YOUR ASSIGNMENT: Once you have read the records below, print them again exactly as they stand.

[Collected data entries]
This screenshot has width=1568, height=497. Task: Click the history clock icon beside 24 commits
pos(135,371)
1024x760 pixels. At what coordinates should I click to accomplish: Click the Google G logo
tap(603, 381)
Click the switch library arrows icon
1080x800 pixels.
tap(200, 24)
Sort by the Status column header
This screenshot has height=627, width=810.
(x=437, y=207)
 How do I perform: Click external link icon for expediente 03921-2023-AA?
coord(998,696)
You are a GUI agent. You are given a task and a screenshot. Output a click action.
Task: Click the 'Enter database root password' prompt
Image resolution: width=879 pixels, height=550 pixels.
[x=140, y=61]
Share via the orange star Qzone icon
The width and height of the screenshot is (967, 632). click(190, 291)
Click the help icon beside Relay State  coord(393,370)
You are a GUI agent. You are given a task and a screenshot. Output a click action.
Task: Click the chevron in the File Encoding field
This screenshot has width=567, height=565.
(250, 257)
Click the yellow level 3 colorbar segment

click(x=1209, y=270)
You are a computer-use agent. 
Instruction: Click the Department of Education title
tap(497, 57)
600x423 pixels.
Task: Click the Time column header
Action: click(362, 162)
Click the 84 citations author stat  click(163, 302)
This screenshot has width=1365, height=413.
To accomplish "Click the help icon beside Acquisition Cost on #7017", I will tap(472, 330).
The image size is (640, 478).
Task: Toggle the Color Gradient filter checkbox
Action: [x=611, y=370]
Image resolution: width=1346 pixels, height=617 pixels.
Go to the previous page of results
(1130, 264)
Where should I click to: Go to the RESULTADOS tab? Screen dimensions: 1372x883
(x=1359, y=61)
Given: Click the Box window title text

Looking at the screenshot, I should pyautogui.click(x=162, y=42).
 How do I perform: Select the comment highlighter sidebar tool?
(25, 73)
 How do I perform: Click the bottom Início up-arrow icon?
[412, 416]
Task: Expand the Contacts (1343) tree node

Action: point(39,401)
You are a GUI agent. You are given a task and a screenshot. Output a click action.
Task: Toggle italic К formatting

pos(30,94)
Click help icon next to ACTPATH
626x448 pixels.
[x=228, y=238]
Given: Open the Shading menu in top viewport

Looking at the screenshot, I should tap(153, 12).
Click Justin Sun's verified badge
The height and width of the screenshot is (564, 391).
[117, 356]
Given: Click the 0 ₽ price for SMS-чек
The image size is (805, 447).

EXPECTED ANSWER:
This screenshot has width=1568, height=497. Task: Click the history clock icon beside 24 commits
pos(135,371)
1024x760 pixels. At what coordinates should I click to accomplish: Click the Google G logo
tap(603, 381)
Click the switch library arrows icon
1080x800 pixels.
tap(200, 24)
Sort by the Status column header
This screenshot has height=627, width=810.
(x=437, y=207)
 How do I perform: Click external link icon for expediente 03921-2023-AA?
coord(998,696)
You are a GUI agent. You are given a task and a screenshot. Output a click action.
Task: Click the 'Enter database root password' prompt
Image resolution: width=879 pixels, height=550 pixels.
[x=140, y=61]
Share via the orange star Qzone icon
The width and height of the screenshot is (967, 632). click(190, 291)
Click the help icon beside Relay State  coord(393,370)
You are a GUI agent. You are given a task and a screenshot. Output a click action.
Task: Click the chevron in the File Encoding field
This screenshot has width=567, height=565.
(250, 257)
Click the yellow level 3 colorbar segment

click(x=1209, y=270)
You are a computer-use agent. 
Instruction: Click the Department of Education title
tap(497, 57)
600x423 pixels.
Task: Click the Time column header
Action: click(362, 162)
Click the 84 citations author stat  click(163, 302)
This screenshot has width=1365, height=413.
To accomplish "Click the help icon beside Acquisition Cost on #7017", I will tap(472, 330).
The image size is (640, 478).
Task: Toggle the Color Gradient filter checkbox
Action: [x=611, y=370]
Image resolution: width=1346 pixels, height=617 pixels.
Go to the previous page of results
(1130, 264)
Where should I click to: Go to the RESULTADOS tab? Screen dimensions: 1372x883
(x=1359, y=61)
Given: Click the Box window title text

Looking at the screenshot, I should pyautogui.click(x=162, y=42).
 How do I perform: Select the comment highlighter sidebar tool?
(25, 73)
 How do I perform: Click the bottom Início up-arrow icon?
[412, 416]
Task: Expand the Contacts (1343) tree node

Action: point(39,401)
You are a GUI agent. You are given a task and a screenshot. Output a click action.
Task: Toggle italic К formatting

pos(30,94)
Click help icon next to ACTPATH
626x448 pixels.
[x=228, y=238]
Given: Open the Shading menu in top viewport

Looking at the screenshot, I should tap(153, 12).
Click Justin Sun's verified badge
The height and width of the screenshot is (564, 391).
[117, 356]
Given: Click the 0 ₽ price for SMS-чек
The image size is (805, 447).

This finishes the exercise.